Snap12 April 2018Updated 8 months ago

Zinc: Chinese pile on the shorts

Zinc is trading deep in the red today as rumours of government stockpiles are encouraging Chinese speculators to pile on short positions. With LME spreads so loose, hopes of the last rally are quickly diminishing


The catalyst for today’s sell-off is circling reports that the Chinese strategic reserve bureau is preparing to sell 50-60kt of zinc stocks into the domestic market. 

Open interest on the Shanghai exchange has surged 22% as speculators pile on short positions. Such aggressive levels of shorting could be vulnerable if prices rebound in the coming days so expect zinc to remain volatile in the near future.

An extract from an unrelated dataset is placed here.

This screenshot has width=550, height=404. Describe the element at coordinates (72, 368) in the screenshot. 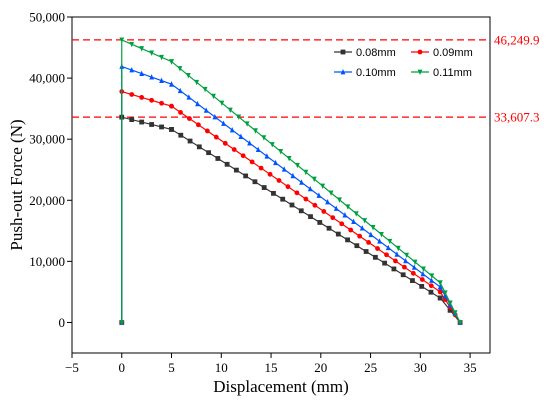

Shanghai Zinc open interest jumps 22% as sepculators build short bets

SHFE, ING Research
SHFE, ING Research

The tightness is unwinding

While other base metals were lifted with aluminium this last week, zinc has been the clear laggard. As we wrote in our last zinc note, prices have been looking vulnerable since those spreads eased significantly on the LME. (It is unprofitable to roll a short position through a backwardation but profitable in a contango).  

The Zinc cash – 3M closed at a contango of $6.50 yesterday compared to a $17 backwardation just two weeks ago. As we have argued previously, the tightness on the LME that came through last year appears to have been exaggerated by the combination of more tightly held inventory and the over-zealous imports into China. The Shanghai Metal Markets reported total social zinc stocks in China at 212.9kt, down 20% from its March peak, but still at elevated levels.  

On the LME,  the total stock levels are down 50% YoY, but the on warrant (live) stocks are down by only 10%. Since the live stocks nearly doubled from February, they are in fact around the levels last year when the cash-3 remained in a constant contango. 

The shape of the LME zinc curve is a crucial driver in a market still dominated by positions being rolled, and when it comes to the curves relationship with inventory, it’s the availability of stocks rather than the total amount that matters the most. The higher amount of live, on-warrant stocks leads to looser spreads because each warrant holder is covered when selling nearby LME prompts and buying far our (lending the spread). 

LME Zinc stocks fairly flat on a live warrant basis

LME, ING Research
LME, ING Research

Now, the downside for zinc bulls is that the lack of any imminent market squeeze is quickly removing the chance of a last upshoot before mine supply starts to ease the fundamental picture from the second half of the year onwards. 

One last squeeze higher is now looking more in doubt.